Mick’s absence has also been felt in other areas. The Stones have not been able to record a follow-up single to “Honky Tonk Women,” which was the second biggest selling record of their career, after “Satisfaction.”
“I have a couple of ideas for the next record,” Keith said, “and I think we’ll cut it in Los Angeles when I meet Mick.
“I wrote Honky Tonk Women as a straight Hank Williams-Jimmy Rodgers sort of number. Later when we were fooling around with it — trying to make it sound funkier — we hit on the sound we had on the single.

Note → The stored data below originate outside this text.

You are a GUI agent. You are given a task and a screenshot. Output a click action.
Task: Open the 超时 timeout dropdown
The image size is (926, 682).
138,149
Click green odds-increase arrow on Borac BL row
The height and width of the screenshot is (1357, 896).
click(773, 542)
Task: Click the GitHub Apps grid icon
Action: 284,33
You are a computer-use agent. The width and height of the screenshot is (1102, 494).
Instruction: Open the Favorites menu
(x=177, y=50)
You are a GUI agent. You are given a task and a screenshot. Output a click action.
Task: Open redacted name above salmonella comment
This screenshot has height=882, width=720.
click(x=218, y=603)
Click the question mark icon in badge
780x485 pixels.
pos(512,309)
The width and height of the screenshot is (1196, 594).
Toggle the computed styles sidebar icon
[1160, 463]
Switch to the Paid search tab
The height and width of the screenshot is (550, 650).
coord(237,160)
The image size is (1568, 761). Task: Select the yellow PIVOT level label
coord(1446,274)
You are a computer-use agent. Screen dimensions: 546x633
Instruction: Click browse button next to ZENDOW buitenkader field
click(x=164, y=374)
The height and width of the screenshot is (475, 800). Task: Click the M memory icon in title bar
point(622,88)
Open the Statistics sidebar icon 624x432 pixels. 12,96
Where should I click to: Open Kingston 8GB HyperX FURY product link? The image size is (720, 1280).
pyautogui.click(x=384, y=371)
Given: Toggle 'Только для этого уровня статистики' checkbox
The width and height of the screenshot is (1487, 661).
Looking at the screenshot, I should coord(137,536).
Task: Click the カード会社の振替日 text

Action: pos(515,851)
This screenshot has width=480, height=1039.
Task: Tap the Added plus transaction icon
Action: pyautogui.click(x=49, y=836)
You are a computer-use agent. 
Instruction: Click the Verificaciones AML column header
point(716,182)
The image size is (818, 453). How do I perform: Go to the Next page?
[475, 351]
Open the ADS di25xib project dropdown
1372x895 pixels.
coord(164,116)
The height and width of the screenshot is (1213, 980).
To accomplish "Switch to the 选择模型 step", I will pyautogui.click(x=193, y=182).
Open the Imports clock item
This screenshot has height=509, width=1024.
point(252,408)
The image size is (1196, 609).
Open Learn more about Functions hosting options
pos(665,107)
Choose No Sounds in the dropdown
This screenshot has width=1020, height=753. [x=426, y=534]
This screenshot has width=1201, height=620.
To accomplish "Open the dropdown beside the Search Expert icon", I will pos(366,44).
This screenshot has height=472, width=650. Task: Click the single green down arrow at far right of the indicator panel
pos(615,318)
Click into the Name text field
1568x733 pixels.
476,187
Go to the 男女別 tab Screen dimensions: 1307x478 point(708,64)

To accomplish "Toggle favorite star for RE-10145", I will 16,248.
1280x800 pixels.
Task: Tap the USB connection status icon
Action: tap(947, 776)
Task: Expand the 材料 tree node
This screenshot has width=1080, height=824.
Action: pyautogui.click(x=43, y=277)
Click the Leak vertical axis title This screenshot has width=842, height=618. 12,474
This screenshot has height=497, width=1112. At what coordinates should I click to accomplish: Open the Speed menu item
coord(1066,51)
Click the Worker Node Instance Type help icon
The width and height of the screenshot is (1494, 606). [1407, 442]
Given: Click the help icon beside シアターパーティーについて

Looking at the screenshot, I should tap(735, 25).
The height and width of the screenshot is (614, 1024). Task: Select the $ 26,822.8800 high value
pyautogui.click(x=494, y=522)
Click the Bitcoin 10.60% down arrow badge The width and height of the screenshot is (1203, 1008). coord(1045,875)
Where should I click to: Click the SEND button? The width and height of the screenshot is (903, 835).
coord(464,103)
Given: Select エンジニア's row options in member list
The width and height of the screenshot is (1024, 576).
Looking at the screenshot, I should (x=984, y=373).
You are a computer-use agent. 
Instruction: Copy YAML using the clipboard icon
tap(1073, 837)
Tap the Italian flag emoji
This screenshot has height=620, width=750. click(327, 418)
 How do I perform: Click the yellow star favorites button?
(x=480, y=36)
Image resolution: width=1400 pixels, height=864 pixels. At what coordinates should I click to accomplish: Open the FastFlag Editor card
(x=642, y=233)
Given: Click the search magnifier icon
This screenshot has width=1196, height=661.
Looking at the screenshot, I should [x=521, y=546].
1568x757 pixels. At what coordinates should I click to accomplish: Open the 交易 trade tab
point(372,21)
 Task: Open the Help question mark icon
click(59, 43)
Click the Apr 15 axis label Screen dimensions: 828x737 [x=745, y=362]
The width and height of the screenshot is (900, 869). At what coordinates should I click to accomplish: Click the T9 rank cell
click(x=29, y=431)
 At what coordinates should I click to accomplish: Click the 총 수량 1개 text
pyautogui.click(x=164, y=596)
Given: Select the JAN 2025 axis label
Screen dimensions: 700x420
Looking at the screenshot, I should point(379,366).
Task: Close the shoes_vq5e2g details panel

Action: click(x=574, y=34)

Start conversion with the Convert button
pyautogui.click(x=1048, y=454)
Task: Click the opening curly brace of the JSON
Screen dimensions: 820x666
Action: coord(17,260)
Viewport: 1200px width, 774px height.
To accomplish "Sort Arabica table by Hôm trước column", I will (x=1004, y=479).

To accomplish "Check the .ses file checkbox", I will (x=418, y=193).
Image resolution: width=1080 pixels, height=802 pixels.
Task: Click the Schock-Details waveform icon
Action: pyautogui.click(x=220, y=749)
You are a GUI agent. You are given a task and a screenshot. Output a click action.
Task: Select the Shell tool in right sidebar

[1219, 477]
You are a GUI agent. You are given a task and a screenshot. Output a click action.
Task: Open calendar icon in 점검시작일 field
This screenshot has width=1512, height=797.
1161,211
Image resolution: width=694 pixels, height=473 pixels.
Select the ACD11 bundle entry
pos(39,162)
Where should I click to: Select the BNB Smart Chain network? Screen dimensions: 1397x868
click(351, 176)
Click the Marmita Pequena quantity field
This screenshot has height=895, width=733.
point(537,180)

We all thought, wow, this has got to be a hit single.
“And it was, and it did fantastically well; probably because it’s the sort of song which transcends all tastes.”
While we were talking, the muffled sounds of a Creedence Clearwater Revival album could be heard in another office, and I wondered if Keith was impressed by the group?
“Yeah, I’m into a very weird thing with that band: When I first heard them, I was really knocked out, but I became bored with them very quickly. After a few times, it started to annoy me. They’re so basic and simple that maybe it`s a little too much.”


Blood, Sweat and Tears

Blood, Sweat & Tears? “I don’t really like them… I don’t really dig that sort of music, but I suppose that’s a bit unfair because I haven’t heard very much by them. It’s just not my scene, because I like a really tight band and anyway, I prefer guitars with maybe a keyboard. The only brass that ever knocked me out was a few soul bands.”

Led Zeppelin

Led Zeppelin? “I played their album quite a few times when I first got it, but then the guy’s voice started to get on my nerves. I don’t know why; maybe he’s a little too acrobatic. But Jimmy Page is a great guitar player, and a very respected one.”

Blind Faith

Blind Faith? “Having the same producer, Jimmy Miller, we’re aware of some of the problems he had with Blind Faith, I don’t like the Buddy Holly song, “Well All Right,” at all, because Buddy’s version was ten times better. It’s not worth doing an old song unless you’re going to add to it.
“I liked Eric’s song, “In the Presence of the Lord,” and Ginger’s “Do What You Like.” But I don’t think Stevie’s got himself together. He’s an incredible singer and an incredible guitarist and an incredible organist, but he never does the things I want to hear him do. I’m still digging “I’m A Man” and a few of the other things he did with Spencer Davis. But he’s not into that scene any more.”

Jethro Tull

Jethro Tull? “We picked up on them quickly. Mick had their first album and we featured the group on the Rock ‘n’ Roll Circus TV show we taped last December (which still hasn’t come out, but hope remains).
“I really liked the band then but I haven’t heard it recently. I hope Ian Anderson doesn’t get into a cliche thing with his leg routine. You have to work so goddam hard to make it in America, and it’s very easy to end up being a parody of yourself. But he plays a nice flute.”

The Band

The Band? “I saw them at the Dylan gig on the Isle of Wight and I was disappointed. Dylan was beautiful, especially when he did the songs by himself. He has a unique rhythm which only seems to come off when he’s performing solo.
“The Band were just too strict. They’ve been playing together for a long, long time, and what I couldn’t understand was their lack of spontaneity, They sounded note for note like their records.
“It was like they were just playing the records on stage and at a fairly low volume, with very clear sound. I personally like some distortion, especially if something starts happening on stage.”

Bee Gees

The Bee Gees? “Well, they’re in their own little fantasy world. You only have to read what they talk about in interviews… how many suits they’ve got and that kind of crap. It’s all kid stuff, isn’t it?”

Crosby,Stills, etc.

Crosby, Stills, Nash and Young? “I thought the album was nice, really pretty. The Hollies went through all that personality thing before Graham left them, The problem was that Graham was the only one getting stoned, and everybody else was really straight Manchester stock. That doesn’t help.”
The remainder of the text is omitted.